#### Description of the task
Continue the filing excerpt on funds from operations and Normalized FFO from its last sentence.

We believe that we will be able to refinance our maturing debt obligations on a secured or unsecured basis; however, to the extent we are unable to refinance our debt as it matures, we believe that we will be able to repay such maturing debt from operating cash flow, asset sales and/or the proceeds from equity issuances. With respect to any refinancing of maturing debt, our future cash flow requirements could be impacted by significant changes in interest rates or other debt terms, including required amortization payments.
Inflation
Substantially all of the leases at the Properties allow for monthly or annual rent increases which provide us with the opportunity to achieve increases, where justified by the market, as each lease matures. Such types of leases generally minimize our risks of inflation. In addition, our resort Properties are not generally subject to leases and rents are established for these sites on an annual basis. Our right-to-use contracts generally provide for an annual dues increase, but dues may be frozen under the terms of certain contracts if the customer is over 61 years of age.
37
Off Balance Sheet Arrangements
As of
June 30, 2014
, we have no off balance sheet arrangements.
Funds From Operations
Funds from Operations (“FFO”)
is a non-GAAP financial measure. We believe FFO, as defined by the Board of Governors of the National Association of Real Estate Investment Trusts (“NAREIT”), is generally an appropriate measure of performance for an equity REIT. While FFO is a relevant and widely used measure of operating performance for equity REITs, it does not represent cash flow from operations or net income as defined by GAAP, and it should not be considered as an alternative to these indicators in evaluating liquidity or operating performance.
We define FFO as net income, computed in accordance with GAAP, excluding gains and actual or estimated losses from sales of Properties, plus real estate related depreciation and amortization, impairments, if any, and after adjustments for unconsolidated partnerships and joint ventures. Adjustments for unconsolidated partnerships and joint ventures are calculated to reflect FFO on the same basis. We receive up-front non-refundable payments from the entry of right-to-use contracts. In accordance with GAAP, the up-front non-refundable payments and related commissions are deferred and amortized over the estimated customer life. Although the NAREIT definition of FFO does not address the treatment of non-refundable right-to-use payments, we believe that it is appropriate to adjust for the impact of the deferral activity in our calculation of FFO.
Normalized Funds from Operations (“Normalized FFO”) is a non-GAAP measure. We define Normalized FFO as FFO excluding the following non-operating income and expense items: a) the financial impact of contingent consideration; b) gains and losses from early debt extinguishment, including prepayment penalties and defeasance costs; c) property acquisition and other transaction costs related to mergers and acquisitions; and d) other miscellaneous non-comparable items.

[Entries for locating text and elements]

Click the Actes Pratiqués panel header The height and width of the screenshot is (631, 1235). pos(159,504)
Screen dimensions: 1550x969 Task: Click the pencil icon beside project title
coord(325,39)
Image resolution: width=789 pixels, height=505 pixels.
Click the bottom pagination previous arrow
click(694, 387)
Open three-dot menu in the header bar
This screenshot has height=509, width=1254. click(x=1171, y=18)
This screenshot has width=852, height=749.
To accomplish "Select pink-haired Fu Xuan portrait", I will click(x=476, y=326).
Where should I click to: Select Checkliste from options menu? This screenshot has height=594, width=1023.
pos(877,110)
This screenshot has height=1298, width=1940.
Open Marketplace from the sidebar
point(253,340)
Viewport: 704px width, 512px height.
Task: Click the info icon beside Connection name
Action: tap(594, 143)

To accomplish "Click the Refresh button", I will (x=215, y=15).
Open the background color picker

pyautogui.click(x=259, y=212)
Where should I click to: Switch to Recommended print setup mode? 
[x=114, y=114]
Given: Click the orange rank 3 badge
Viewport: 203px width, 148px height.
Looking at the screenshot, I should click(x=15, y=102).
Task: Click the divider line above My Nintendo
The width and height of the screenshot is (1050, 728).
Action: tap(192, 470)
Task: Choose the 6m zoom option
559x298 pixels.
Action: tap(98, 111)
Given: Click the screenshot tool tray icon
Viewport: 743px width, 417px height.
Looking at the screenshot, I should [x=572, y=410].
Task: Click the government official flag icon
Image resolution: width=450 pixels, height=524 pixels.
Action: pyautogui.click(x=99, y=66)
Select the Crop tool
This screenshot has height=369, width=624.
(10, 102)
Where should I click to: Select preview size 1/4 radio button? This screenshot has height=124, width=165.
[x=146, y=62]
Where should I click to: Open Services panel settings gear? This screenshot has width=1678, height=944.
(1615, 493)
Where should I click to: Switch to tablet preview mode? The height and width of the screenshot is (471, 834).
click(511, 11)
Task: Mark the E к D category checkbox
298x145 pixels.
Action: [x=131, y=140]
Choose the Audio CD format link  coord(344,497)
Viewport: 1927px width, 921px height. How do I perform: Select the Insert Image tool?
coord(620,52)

#### Result for this task
We believe that FFO and Normalized FFO are helpful to investors as supplemental measures of the performance of an equity REIT. We believe that by excluding the effect of depreciation, amortization and actual or estimated gains or losses from sales of real estate, all of which are based on historical costs and which may be of limited relevance in evaluating current performance, FFO can facilitate comparisons of operating performance between periods and among other equity REITs. We further believe that Normalized FFO provides useful information to investors, analysts and our management because it allows them to compare our operating performance to the operating performance of other real estate companies and between periods on a consistent basis without having to account for differences not related to our operations. For example, we believe that excluding the early extinguishment of debt, property acquisition and other transaction costs related to mergers and acquisitions and the change in fair value of our contingent consideration asset from Normalized FFO allows investors, analysts and our management to assess the sustainability of operating performance in future periods because these costs do not affect the future operations of the Properties. In some cases, we provide information about identified non-cash components of FFO and Normalized FFO because it allows investors, analysts and our management to assess the impact of those items.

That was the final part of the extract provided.